Спорт — это образ жизни. Я всю свою жизнь связан со спортом. И уважаю себя как мужчину. Мужчине необходима физическая сила, чтобы чувствовать себя в жизни уверенно. В моих глазах человек, распустивший свое тело, разжиревший, рыхлый, теряет не только внешнюю привлекательность, но и личностную. Не думайте только, что я поклонник грубой физической силы. Я говорю о единстве физической и духовной красоты. Такое единство было у Маяковского, у Баха…
Конечно, вовсе не значит, что хилый мужчина — не мужчина. Но если он имеет возможность поддерживать свою физическую форму, если имеет к этому данные, то он должен за собой следить. Тем более это необходимо артисту. Артист должен быть артистом, и быть на сцене хлюпиком мне не хочется. Хотя я очень люблю добрых, хороших, интеллигентных хлюпиков. Но, если можно не быть хлюпиком, зачем же им быть?
Но заниматься спортом с утра — ни за что. Вообще человек должен заниматься им в те часы, когда его организм готов к этому. Мне хвататься утром за тяжести — преступление для моего организма, а вот через два-три часа — пожалуйста.
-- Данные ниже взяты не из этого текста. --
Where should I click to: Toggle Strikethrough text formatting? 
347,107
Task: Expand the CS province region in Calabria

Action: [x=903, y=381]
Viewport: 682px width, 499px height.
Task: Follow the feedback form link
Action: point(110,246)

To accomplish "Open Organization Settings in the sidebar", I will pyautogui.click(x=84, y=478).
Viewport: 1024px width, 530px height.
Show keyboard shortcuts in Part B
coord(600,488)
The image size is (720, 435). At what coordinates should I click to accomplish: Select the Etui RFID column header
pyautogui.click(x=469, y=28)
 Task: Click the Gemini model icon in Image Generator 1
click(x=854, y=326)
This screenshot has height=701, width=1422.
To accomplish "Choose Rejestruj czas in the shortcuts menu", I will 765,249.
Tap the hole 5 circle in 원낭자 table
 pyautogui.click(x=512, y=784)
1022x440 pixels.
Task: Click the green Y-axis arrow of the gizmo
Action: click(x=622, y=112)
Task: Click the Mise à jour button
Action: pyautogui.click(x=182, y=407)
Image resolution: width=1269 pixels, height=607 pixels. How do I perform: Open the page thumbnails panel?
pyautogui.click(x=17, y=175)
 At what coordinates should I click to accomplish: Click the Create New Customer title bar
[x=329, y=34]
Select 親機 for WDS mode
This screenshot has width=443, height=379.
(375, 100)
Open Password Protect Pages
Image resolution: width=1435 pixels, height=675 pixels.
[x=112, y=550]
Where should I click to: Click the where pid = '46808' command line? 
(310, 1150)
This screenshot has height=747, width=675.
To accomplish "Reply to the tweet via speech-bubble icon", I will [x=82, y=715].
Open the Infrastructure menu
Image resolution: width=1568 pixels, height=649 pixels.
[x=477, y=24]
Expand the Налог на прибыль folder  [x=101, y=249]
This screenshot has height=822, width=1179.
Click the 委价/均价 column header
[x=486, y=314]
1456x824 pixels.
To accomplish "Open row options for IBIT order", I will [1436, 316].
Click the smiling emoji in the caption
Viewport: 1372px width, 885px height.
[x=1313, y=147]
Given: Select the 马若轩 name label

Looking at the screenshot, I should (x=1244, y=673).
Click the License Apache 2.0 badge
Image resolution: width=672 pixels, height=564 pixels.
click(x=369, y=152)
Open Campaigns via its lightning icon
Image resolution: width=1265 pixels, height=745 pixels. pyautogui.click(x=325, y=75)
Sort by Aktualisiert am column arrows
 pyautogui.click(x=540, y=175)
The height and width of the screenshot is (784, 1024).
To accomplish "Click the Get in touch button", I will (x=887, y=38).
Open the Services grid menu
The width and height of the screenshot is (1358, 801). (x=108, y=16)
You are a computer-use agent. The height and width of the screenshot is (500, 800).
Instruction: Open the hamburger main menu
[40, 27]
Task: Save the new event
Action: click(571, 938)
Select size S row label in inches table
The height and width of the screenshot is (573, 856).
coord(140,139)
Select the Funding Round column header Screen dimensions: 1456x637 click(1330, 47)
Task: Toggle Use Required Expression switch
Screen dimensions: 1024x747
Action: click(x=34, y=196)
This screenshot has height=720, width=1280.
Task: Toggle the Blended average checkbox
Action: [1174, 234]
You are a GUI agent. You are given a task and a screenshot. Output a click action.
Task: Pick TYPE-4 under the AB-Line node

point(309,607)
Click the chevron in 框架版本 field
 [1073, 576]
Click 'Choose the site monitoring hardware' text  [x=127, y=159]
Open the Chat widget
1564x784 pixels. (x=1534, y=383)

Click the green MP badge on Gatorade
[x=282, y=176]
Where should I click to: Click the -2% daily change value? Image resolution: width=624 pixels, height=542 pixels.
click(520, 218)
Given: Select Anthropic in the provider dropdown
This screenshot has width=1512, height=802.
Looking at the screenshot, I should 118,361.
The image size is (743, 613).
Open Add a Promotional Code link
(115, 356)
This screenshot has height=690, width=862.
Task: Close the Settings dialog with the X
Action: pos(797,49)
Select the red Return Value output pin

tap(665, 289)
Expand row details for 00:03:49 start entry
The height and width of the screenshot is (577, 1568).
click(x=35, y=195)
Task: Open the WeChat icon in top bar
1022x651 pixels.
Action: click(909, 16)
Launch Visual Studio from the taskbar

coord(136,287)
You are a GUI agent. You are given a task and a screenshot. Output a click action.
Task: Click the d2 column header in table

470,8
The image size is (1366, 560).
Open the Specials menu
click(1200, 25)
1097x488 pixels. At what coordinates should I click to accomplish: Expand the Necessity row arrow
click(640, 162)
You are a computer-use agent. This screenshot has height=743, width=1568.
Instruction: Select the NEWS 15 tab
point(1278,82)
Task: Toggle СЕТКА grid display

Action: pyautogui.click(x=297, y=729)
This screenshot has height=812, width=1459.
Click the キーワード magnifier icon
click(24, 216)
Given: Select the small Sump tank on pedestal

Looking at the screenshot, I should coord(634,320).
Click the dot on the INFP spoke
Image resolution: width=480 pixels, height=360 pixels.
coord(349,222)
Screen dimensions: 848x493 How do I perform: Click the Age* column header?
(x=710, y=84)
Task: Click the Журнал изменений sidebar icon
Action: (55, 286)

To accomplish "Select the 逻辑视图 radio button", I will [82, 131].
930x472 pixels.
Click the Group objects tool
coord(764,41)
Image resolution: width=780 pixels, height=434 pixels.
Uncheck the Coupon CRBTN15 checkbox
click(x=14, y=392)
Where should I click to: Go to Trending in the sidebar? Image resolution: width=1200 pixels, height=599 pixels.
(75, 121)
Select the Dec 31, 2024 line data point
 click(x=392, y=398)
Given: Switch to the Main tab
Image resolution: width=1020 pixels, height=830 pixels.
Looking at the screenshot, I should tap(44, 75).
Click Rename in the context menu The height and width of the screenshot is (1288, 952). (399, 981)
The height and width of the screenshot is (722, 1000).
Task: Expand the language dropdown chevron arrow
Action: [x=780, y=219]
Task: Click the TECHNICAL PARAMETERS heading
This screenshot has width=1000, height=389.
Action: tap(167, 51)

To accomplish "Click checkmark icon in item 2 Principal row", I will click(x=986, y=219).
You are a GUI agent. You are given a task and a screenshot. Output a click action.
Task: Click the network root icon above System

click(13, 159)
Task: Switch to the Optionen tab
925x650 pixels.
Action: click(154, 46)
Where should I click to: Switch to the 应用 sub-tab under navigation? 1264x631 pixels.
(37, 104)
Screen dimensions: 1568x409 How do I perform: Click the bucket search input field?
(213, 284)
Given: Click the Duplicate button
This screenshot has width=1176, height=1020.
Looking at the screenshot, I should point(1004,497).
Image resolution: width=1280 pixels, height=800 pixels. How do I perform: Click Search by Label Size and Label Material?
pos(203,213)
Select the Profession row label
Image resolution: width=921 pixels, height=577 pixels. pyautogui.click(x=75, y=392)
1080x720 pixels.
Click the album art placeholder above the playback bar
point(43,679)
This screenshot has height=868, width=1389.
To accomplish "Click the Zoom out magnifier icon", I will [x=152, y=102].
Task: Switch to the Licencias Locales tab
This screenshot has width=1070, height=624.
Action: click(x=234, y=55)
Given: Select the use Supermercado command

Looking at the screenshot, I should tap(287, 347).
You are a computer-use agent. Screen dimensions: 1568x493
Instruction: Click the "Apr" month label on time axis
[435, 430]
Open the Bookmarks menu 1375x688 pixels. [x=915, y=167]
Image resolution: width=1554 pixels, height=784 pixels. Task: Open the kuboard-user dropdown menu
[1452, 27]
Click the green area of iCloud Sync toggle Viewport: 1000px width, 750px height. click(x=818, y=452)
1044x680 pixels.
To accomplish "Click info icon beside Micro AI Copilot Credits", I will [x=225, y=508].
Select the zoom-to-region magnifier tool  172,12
К тому же вечером меня ждет огромная физическая нагрузка — трехчасовой сольный концерт… Хотя я не бегаю по сцене, не прыгаю, не устраиваю шоу, но так сжигаешь себя, нервы тратишь, даже в весе теряешь…
Раза два взял теннисную ракетку — и все: не нуждаюсь в модных видах спорта ради приближения к президенту. То, что я стану к нему ближе на длину ракетки, меня не волнует. Меня вообще не волнует президент и его любимый вид спорта, так же как не волнует любимый вид спорта английской королевы.
Я мог бы выйти погонять мяч — за команду артистов. Один раз в году — мог бы. Но сделать это свой работой?!
Когда ко мне обратились с предложением стать президентом баскетбольного клуба «Спартак», я сразу сказал, что могу предложить ему только имя. Сегодняшние позиции клуба никого не устраивают, мне тоже хотелось бы, чтобы он занял достойное место, и я согласился стать президентом клуба.
Я взялся за это, потому что, во-первых, я — ленинградец, во-вторых, люблю спорт, в-третьих, очень горжусь и собираюсь всегда гордиться «Спартаком».
У меня до сих пор боксерская стойка, и на сцене я корпусом работаю. Закалился я, конечно, в боксе. Он, как любой спорт, формирует психологию, особенно психологию единоборства. Боксеры не дерутся на улицах, если они действительно серьезные люди, а не пропитые козлы. Часто возникает желание врезать кулаком. Но разве кулаки помогут нам в борьбе с глупостью и так называемыми перегибами?